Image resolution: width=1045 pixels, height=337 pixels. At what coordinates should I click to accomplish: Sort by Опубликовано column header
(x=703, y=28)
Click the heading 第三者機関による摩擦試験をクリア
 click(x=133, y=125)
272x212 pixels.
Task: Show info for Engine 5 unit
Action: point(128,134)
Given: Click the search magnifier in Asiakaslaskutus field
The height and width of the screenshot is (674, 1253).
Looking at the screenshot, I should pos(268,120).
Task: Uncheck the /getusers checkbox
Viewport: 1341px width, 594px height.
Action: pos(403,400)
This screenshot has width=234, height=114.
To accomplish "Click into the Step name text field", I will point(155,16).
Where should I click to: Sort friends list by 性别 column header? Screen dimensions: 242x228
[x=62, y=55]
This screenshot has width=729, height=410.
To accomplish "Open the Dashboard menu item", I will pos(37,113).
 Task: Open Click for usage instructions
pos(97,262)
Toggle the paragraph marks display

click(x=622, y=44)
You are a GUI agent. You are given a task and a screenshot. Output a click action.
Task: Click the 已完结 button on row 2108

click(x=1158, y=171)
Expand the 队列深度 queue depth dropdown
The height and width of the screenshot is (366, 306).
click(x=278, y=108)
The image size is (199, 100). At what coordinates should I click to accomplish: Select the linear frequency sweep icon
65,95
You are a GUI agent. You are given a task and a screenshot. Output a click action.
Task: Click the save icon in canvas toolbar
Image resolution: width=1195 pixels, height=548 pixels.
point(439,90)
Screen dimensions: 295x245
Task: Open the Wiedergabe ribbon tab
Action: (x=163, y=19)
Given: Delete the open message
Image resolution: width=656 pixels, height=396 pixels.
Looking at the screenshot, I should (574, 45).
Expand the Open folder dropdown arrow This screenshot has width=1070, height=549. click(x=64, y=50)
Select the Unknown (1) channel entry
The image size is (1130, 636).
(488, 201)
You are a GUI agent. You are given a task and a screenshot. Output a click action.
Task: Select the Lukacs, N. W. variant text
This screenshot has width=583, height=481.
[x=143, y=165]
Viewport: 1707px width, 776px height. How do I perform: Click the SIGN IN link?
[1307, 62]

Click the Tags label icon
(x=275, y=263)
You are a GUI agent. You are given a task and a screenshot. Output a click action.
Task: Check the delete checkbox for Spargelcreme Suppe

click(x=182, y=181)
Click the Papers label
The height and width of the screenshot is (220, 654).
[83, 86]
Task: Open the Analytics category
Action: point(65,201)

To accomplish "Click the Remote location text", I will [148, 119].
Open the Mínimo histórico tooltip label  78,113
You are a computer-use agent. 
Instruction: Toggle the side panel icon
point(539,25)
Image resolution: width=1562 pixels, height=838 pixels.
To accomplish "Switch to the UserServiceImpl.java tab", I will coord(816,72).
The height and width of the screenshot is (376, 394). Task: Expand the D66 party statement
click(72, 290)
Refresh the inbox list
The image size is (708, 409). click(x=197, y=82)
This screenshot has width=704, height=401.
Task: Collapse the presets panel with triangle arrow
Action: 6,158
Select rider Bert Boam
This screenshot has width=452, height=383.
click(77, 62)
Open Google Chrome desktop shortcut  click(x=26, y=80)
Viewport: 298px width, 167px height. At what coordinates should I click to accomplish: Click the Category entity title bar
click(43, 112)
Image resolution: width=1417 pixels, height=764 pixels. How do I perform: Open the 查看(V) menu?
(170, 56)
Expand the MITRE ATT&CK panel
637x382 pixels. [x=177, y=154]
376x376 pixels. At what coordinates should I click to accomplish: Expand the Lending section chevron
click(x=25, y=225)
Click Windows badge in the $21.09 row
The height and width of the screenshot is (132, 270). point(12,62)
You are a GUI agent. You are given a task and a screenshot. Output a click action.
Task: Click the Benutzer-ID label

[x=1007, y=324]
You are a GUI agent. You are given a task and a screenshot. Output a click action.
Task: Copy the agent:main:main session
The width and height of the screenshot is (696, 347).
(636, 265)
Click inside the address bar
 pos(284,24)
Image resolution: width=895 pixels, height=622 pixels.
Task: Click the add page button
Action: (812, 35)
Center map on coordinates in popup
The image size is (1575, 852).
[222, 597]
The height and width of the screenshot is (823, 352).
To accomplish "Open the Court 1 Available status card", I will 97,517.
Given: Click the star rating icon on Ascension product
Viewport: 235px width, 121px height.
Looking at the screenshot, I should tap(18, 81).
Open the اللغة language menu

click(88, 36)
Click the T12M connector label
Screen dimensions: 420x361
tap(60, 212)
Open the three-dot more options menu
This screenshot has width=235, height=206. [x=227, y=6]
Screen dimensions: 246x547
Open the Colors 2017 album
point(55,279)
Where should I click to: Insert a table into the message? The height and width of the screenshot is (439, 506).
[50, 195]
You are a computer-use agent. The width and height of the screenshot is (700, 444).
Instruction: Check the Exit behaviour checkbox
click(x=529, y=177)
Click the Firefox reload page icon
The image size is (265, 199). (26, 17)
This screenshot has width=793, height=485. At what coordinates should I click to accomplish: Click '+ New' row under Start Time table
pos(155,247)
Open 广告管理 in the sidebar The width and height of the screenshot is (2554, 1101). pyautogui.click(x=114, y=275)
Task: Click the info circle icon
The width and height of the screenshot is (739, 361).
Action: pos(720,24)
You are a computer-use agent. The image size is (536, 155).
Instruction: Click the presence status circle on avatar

> _Stated task_
Recast the records above, from the line with "Image resolution: width=1417" up to and including the line with "click(x=25, y=225)", as a two-column CSV with the header columns request and answer. Each row should hold one request and its answer, with each field quoted and any line breaks replaced by spaces.

> _Finished exercise_
request,answer
"Image resolution: width=1417 pixels, height=764 pixels. How do I perform: Open the 查看(V) menu?","(170, 56)"
"Expand the MITRE ATT&CK panel","637x382 pixels. [x=177, y=154]"
"376x376 pixels. At what coordinates should I click to accomplish: Expand the Lending section chevron","click(x=25, y=225)"